Feature and Model Support Matrix

Contents

Feature and Model Support Matrix#

This page provides an overview of UCM (Unified Cache Manager) compatibility across different models and inference frameworks. Use this matrix as a compatibility reference for model selection, deployment, and feature validation.

Legend 🧭#

Symbol	Description
✅	Fully supported
❌	Not supported
🟡	Not tested or verified

Model Support and Feature Compatibility 🧩#

Prefix Cache Support#

This section presents prefix cache support for each model across the supported inference frameworks. This information serves as a reference for evaluating framework compatibility in deployments that require prefix cache.

Model	vLLM (v0.17.0)	vLLM-Ascend (v0.17.0rc1)	SGLang (v0.5.9)
DeepSeek V3.2	✅	✅	✅
DeepSeek R1	✅	✅	✅
DeepSeek V3/3.1	✅	✅	✅
Qwen3.5	❌	❌	❌
Qwen3	✅	✅	✅
Qwen3-Moe	✅	✅	✅
Qwen3-Next	❌	❌	❌
Qwen2.5	✅	✅	✅
GLM-5	✅	✅	❌
GLM-4.x	✅	✅	✅
MiniMax-M2.5	✅	✅	✅
Kimi-K2.5	❌	❌	❌

Note: The table lists a selected set of representative models. The framework versions shown in the table indicate the latest adapted versions. See Prefix Cache for more details.

Inference Enhancement Features#

This section presents support information for inference enhancement features, including Sparse Attention, ReRoPE, and CacheBlend, across the listed models and framework versions.

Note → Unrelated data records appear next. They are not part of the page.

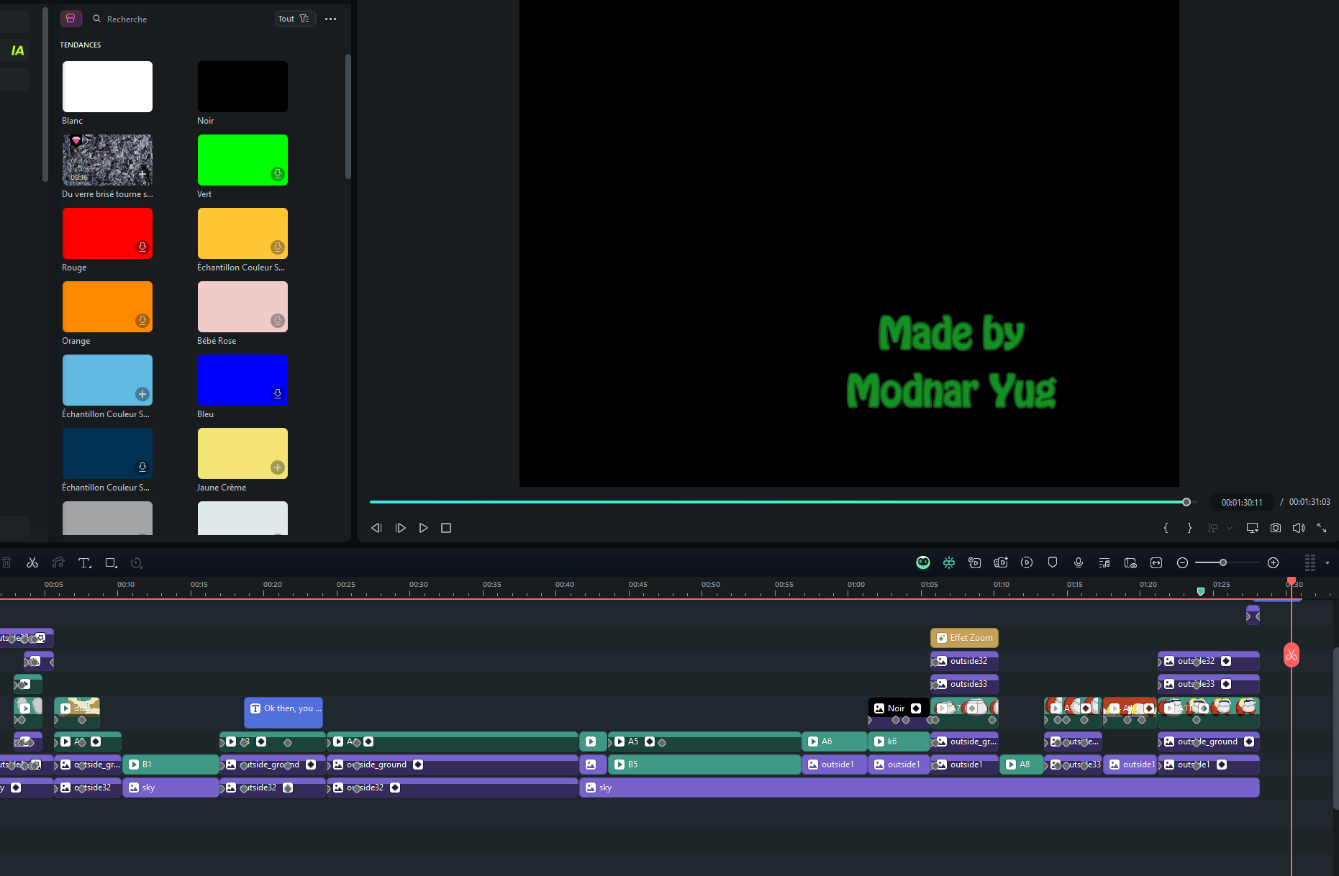Open the three-dots more options menu

[x=330, y=19]
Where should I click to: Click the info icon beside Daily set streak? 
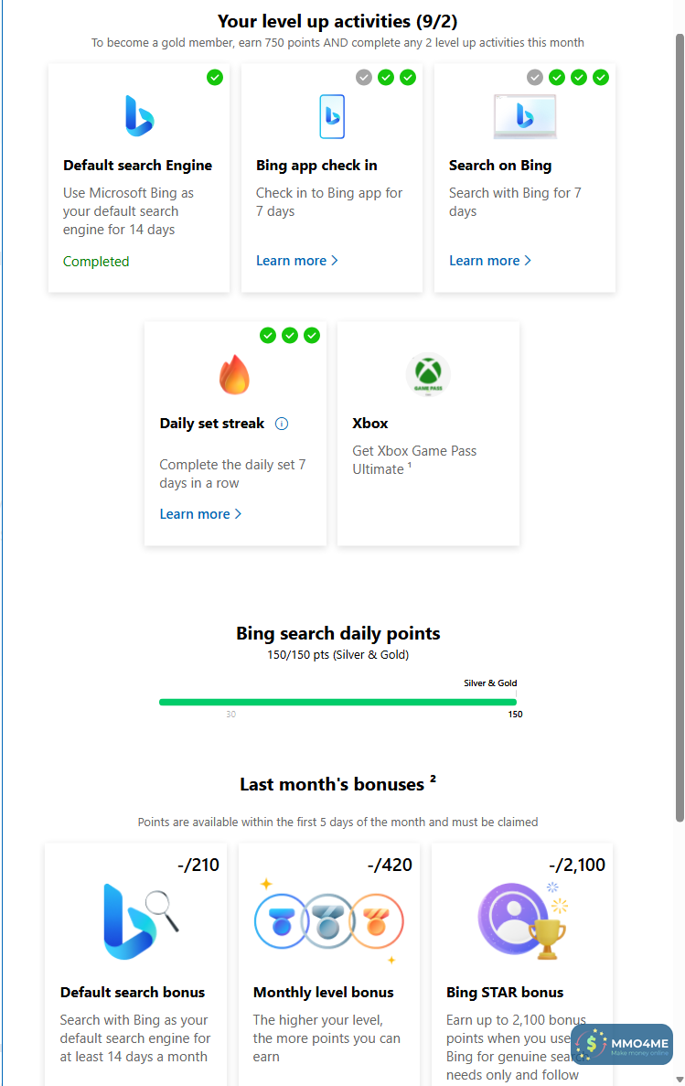coord(282,424)
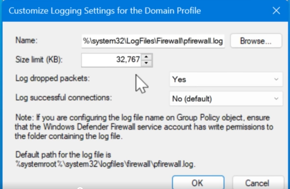Click the down arrow on Size limit spinner

pyautogui.click(x=147, y=63)
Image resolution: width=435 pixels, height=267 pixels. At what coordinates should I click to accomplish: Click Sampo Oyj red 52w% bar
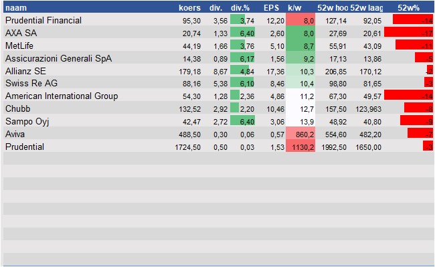[x=416, y=120]
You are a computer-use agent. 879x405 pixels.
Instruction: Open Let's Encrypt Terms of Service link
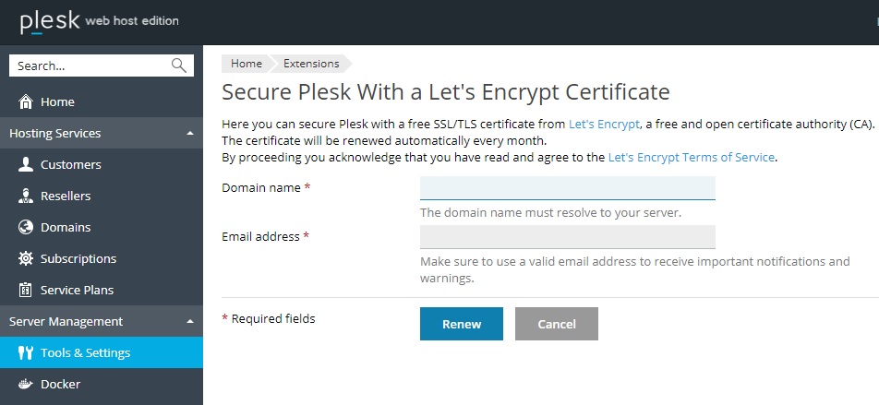point(692,158)
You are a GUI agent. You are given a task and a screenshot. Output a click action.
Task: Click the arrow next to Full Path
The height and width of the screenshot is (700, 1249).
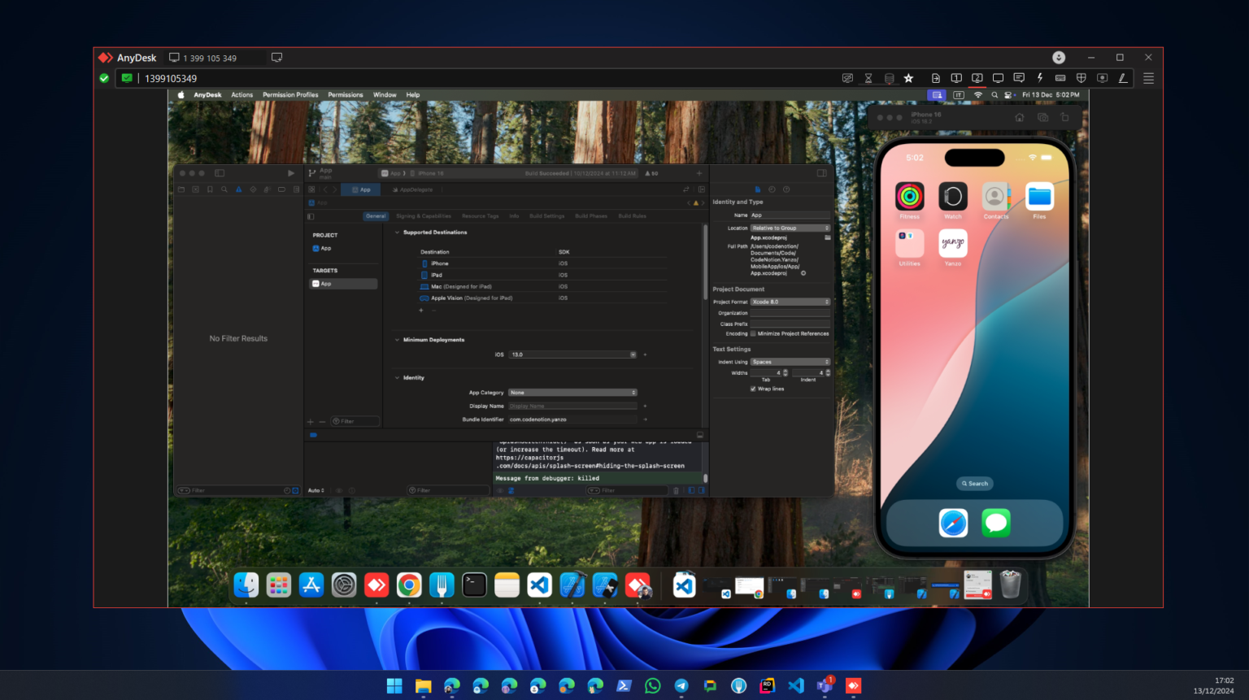803,274
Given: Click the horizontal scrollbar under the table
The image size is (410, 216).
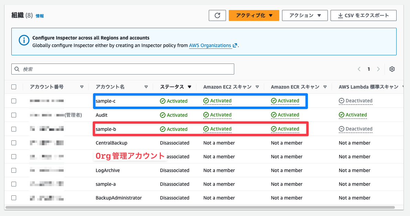Looking at the screenshot, I should pos(199,207).
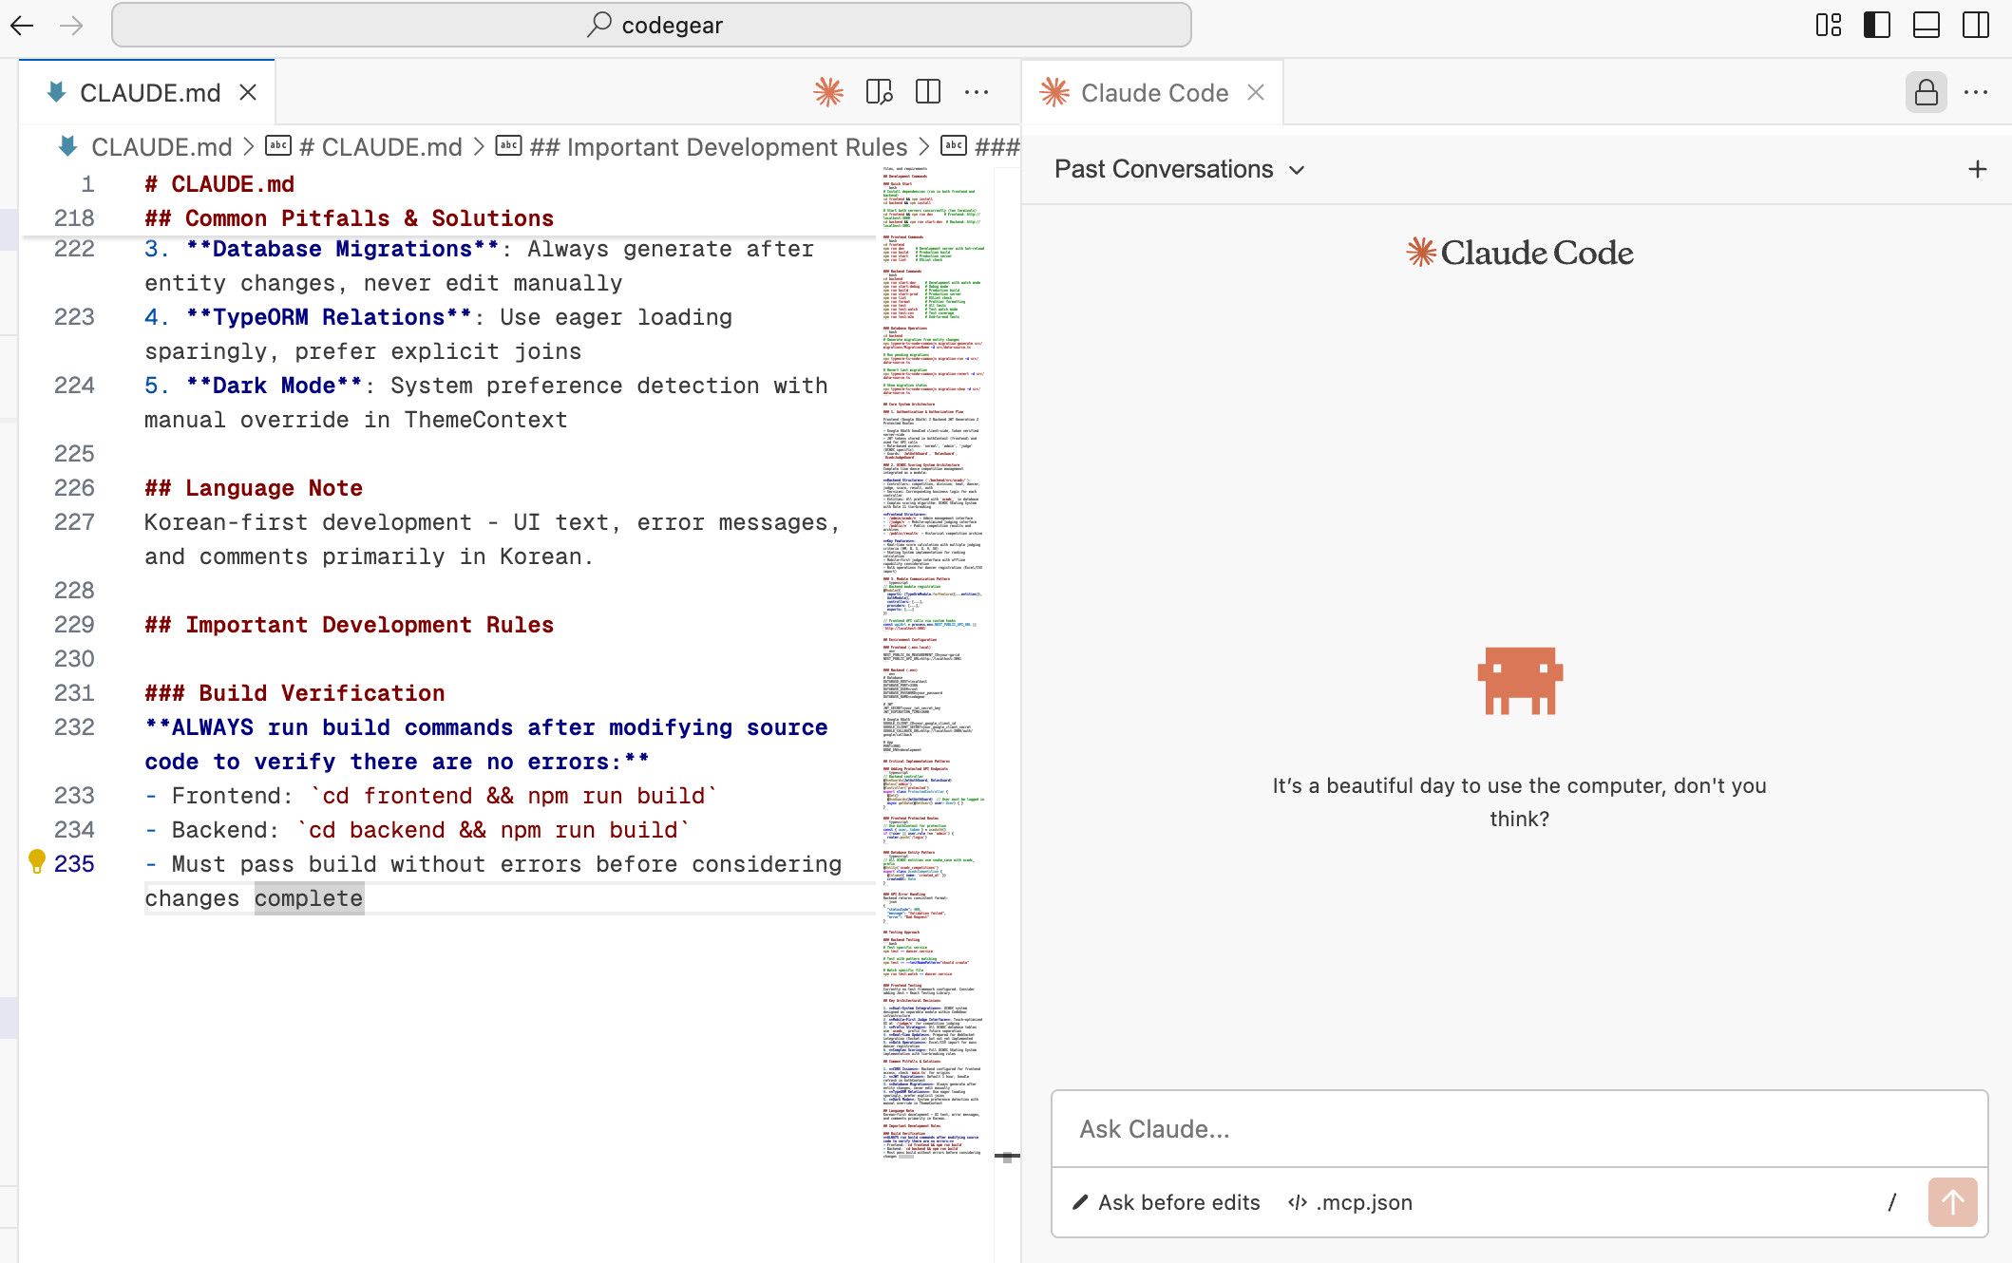Screen dimensions: 2012x1263
Task: Start a new conversation with the plus icon
Action: [x=1977, y=169]
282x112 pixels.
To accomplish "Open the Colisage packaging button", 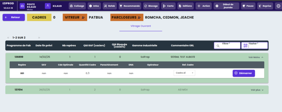I will [77, 6].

Model	GsaOnDevice vLLM / vLLM-Ascend 0.11.0	ReRoPE vLLM 0.11.0	CacheBlend vLLM 0.9.2
DeepSeek V3.2	✅	✅	✅
DeepSeek R1	✅	✅	✅
DeepSeek V3/3.1	✅	✅	✅
Qwen3	✅	✅	✅
Qwen2.5	✅	✅	✅

Note: See Sparse Attention and ReRoPE for more details.

Notes and Limitations 📌#

This matrix is provided as a compatibility reference for the configurations listed on this page.
Actual behavior may vary depending on hardware, runtime settings, backend changes, and model variants.
This support matrix is continuously updated. For the latest information, please refer to the GitHub issues and pull requests.